Sendmail blocks most junk mail spamming techniques by default. Version 8.9 disabled forwarding of SMTP messages. Sendmail’s access control feature prevents connections from unwanted hosts and blocks unauthorized access to the server.

Qmail – 1996

“When first published,” one Wiki article says, “Qmail was the first security-aware mail transport agent. In contrast to Sendmail, Qmail has a modular architecture composed of mutually untrusting components; for instance, the SMTP listener component of Qmail runs with different credentials than the queue manager, or the SMTP sender.” Qmail is less vulnerable to attacks than the others available MTAs.

Qmail has configuration documents readily available but is more difficult to configure than it’s counterparts. It is a redesign of the UNIX mail concept and is not a pure open-source solution.

Fetchmail – 2007

Fetchmail retrieves emails from remote servers and delivers it to the local MTA. Red Hat notes, “Many users appreciate the ability to separate the process of downloading their messages located on a remote server from the process of reading and organizing their emails in an MUA.”

Fetchmail is a well-documented remote-mail retrieval and forwarding utility for on-demand TCP/IP links. It supports every remote-mail protocol. It retrieves mail from remote mail servers and forwards it via SMTP so the normal mail user agents can then read it.

According to Fetchmail’s website, “Fetchmail offers better protection against password-sniffing than any other Unix remote-mail client.” Administrators can start it automatically as a system daemon at boot time.

Summary

Exim has the largest user community but has the same base security challenger as Sendmail. Exim resembles Smail 3 while being more user-friendly. With over 50 percent of the market share, it is now the de facto standard MTA.

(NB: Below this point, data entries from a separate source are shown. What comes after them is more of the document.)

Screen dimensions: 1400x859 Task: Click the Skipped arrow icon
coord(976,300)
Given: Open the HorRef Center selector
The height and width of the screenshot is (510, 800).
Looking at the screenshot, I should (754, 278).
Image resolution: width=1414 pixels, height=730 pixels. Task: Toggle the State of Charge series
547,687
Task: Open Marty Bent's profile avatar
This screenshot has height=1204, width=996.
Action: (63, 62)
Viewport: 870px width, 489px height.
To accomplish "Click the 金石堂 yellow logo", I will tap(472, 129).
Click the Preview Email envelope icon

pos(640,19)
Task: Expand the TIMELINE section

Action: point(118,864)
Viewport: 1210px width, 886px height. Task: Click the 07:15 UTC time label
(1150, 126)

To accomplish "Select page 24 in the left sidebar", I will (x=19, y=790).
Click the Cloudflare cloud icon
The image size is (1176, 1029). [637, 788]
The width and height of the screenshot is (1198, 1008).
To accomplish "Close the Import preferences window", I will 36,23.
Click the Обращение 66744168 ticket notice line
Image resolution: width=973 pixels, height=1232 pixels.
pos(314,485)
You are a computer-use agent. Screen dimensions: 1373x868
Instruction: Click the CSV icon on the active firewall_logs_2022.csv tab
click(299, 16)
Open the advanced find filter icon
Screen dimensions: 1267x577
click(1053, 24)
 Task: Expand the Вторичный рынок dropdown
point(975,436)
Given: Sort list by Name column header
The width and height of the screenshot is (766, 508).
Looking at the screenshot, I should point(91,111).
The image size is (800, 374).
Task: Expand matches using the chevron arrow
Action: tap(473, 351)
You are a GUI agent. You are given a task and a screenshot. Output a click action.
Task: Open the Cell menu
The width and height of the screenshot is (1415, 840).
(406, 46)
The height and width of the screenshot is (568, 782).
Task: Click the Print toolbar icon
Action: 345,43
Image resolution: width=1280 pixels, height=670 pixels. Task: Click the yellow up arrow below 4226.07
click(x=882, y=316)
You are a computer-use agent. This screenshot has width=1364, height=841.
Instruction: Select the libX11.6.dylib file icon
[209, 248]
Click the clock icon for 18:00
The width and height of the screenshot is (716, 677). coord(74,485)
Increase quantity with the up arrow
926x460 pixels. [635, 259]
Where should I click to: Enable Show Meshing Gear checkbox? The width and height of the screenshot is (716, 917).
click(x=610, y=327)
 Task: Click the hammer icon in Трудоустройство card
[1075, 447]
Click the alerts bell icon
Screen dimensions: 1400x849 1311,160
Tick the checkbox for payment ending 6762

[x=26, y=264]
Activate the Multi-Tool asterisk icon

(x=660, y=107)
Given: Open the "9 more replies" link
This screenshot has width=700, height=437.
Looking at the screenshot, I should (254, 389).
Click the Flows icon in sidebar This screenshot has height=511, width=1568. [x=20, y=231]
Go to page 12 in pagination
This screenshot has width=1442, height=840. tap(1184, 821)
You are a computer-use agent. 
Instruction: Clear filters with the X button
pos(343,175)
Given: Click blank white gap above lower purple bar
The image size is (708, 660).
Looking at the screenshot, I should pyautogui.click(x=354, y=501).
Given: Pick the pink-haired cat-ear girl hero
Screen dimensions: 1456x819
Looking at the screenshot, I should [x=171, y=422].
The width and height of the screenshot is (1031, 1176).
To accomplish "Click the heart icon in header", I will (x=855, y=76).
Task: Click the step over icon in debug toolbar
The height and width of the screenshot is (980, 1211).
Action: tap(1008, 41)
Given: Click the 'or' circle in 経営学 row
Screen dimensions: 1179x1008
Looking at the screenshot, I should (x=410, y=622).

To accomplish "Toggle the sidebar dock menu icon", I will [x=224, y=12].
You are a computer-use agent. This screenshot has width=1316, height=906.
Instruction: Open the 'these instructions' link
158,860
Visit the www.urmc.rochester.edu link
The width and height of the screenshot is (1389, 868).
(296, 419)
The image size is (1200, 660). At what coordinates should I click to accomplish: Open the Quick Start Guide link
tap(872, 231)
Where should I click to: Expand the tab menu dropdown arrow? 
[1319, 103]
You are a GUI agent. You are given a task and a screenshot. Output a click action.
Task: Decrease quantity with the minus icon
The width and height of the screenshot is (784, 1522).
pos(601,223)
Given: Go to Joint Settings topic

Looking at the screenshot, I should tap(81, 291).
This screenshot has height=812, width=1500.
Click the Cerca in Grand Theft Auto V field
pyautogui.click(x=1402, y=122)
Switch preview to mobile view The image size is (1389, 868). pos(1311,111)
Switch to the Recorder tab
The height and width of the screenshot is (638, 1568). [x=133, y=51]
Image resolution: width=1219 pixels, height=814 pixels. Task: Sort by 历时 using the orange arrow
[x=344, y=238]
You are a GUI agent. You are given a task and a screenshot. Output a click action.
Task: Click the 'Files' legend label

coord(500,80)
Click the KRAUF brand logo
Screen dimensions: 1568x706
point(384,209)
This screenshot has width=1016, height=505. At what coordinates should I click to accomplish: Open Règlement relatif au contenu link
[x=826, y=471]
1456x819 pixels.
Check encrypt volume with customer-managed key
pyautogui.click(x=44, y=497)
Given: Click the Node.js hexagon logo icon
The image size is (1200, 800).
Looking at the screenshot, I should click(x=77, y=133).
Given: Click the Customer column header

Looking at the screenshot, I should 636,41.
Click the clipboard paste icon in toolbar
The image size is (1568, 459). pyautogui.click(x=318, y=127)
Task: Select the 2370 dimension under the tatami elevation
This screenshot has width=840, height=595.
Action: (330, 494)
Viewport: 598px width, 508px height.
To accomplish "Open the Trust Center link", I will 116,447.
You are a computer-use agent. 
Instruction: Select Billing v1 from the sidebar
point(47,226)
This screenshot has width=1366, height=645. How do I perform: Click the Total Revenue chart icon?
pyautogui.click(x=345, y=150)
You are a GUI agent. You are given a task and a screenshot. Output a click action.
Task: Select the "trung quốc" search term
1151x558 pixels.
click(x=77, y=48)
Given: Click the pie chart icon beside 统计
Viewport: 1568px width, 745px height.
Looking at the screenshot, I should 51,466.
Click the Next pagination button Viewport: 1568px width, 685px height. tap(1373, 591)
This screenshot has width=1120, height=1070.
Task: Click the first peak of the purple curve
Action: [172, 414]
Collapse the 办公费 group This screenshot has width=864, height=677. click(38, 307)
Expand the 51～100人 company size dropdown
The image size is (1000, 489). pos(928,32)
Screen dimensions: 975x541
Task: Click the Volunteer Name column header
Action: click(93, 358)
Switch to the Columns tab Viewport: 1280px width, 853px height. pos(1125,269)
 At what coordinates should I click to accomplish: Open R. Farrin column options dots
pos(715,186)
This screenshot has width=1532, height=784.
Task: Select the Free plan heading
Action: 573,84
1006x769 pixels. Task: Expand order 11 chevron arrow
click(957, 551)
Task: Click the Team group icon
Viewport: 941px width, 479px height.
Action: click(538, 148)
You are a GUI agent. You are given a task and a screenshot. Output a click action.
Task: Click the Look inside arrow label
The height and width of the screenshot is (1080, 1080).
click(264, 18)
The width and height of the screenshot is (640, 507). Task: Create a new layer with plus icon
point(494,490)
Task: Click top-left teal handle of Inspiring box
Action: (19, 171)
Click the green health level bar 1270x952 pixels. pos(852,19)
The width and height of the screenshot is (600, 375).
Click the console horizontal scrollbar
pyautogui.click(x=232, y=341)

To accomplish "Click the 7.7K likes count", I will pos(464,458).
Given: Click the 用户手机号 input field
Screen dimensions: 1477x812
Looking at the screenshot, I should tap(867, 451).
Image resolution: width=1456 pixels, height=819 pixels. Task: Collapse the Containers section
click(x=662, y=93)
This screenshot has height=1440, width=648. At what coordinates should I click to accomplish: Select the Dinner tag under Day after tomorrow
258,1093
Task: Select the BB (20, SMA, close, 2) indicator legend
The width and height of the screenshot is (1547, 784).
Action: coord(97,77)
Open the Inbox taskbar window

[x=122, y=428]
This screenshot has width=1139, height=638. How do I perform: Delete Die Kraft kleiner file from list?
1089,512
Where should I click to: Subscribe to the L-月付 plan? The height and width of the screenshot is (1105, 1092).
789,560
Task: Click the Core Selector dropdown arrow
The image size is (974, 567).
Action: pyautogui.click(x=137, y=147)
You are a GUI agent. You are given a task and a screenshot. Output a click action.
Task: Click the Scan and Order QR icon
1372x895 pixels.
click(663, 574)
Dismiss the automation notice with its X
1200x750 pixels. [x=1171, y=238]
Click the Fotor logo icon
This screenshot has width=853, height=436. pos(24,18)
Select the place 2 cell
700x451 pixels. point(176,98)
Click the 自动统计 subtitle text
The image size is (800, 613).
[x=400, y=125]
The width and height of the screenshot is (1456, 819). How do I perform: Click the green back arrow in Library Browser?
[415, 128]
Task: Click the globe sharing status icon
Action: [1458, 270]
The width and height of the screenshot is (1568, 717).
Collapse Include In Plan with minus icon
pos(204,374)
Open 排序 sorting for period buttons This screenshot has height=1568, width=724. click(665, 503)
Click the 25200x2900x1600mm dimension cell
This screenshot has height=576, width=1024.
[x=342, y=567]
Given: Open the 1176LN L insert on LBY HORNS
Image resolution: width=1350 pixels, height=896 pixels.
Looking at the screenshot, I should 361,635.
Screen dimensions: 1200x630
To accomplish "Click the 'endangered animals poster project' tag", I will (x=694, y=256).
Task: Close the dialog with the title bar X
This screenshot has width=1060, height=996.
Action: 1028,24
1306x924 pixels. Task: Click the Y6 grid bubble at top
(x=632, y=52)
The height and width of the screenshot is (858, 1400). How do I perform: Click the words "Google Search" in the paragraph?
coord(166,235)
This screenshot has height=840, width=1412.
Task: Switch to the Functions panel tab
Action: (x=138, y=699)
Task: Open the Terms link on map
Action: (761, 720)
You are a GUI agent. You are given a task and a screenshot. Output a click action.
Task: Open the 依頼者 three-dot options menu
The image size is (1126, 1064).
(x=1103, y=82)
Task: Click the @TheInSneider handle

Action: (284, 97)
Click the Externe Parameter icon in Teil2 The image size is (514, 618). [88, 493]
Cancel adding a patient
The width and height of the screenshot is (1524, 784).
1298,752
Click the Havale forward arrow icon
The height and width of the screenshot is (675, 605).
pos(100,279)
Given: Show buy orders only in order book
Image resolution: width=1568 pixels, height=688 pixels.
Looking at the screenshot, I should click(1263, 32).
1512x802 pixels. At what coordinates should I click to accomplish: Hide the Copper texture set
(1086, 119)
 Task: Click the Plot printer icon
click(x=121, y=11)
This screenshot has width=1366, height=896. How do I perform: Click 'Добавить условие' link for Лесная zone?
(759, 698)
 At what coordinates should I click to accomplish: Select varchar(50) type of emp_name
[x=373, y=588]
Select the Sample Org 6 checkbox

Postfix is a Sendmail-compatible MTA designed as a secure, fast, and easy-to-configure relay. Postfix has a modular design to improve security over Qmail. While both are being similar, Postfix has more of a pure UNIX interface for easier configuring. It is less versatile than Exim but more secure. It is easily configurable to accept network connections from remote hosts and provides many configuration options and third-party add-ons resulting in a versatile and full-featured MTA.

As the granddaddy of MTAs, Sendmail is the default MTA shipped with most Linux distribution sets and hence is the most known. It is easy to configure but has more known security loopholes because it was designed before security was a major concern.

By number of servers with an MTA installed, Exim is the hands-down winner. Postfix is number two and the original MTA; Sendmail is fading over time. Postfix appears to be the most secure because of its modular design.